**What you should do**
Copy out verbatim the lines of the records from the one containing "This screenshot has width=1275, height=662." through the end of the records, with both ends included.
-- BEGIN Provided data --
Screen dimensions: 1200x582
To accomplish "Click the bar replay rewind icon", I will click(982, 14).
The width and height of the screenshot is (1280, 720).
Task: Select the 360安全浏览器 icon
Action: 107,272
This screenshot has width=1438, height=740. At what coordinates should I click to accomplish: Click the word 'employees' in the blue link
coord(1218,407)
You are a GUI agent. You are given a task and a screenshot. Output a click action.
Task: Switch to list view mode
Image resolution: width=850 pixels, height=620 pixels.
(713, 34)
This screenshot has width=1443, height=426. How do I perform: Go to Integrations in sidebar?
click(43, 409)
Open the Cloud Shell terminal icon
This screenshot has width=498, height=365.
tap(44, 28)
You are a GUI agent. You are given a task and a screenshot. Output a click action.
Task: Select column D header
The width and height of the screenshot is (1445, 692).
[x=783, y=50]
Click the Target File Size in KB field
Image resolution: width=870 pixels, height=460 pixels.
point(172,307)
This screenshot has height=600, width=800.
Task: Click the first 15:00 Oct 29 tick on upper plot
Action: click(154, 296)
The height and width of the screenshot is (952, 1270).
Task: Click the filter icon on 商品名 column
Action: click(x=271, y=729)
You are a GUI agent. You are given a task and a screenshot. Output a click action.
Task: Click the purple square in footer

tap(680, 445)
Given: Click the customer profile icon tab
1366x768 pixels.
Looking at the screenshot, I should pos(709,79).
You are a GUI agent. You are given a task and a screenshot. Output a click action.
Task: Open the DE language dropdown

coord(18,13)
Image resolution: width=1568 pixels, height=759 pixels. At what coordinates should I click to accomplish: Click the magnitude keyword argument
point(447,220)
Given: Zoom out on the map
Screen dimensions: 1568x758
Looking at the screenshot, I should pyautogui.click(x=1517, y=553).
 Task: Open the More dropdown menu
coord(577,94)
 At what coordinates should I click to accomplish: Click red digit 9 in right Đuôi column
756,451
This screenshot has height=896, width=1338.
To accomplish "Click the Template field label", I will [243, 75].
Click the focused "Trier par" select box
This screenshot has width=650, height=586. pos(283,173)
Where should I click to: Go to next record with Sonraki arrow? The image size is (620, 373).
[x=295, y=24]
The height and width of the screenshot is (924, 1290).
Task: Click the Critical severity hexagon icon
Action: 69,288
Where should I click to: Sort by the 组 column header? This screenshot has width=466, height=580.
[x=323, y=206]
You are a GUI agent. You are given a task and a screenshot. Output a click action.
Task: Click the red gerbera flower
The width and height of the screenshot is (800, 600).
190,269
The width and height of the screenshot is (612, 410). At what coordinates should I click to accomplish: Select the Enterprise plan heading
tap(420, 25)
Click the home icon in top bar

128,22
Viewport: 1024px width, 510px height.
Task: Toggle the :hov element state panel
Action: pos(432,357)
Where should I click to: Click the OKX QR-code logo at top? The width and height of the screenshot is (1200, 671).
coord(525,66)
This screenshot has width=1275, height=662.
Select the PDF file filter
-- END Provided data --
**Result**
This screenshot has width=1275, height=662.
Select the PDF file filter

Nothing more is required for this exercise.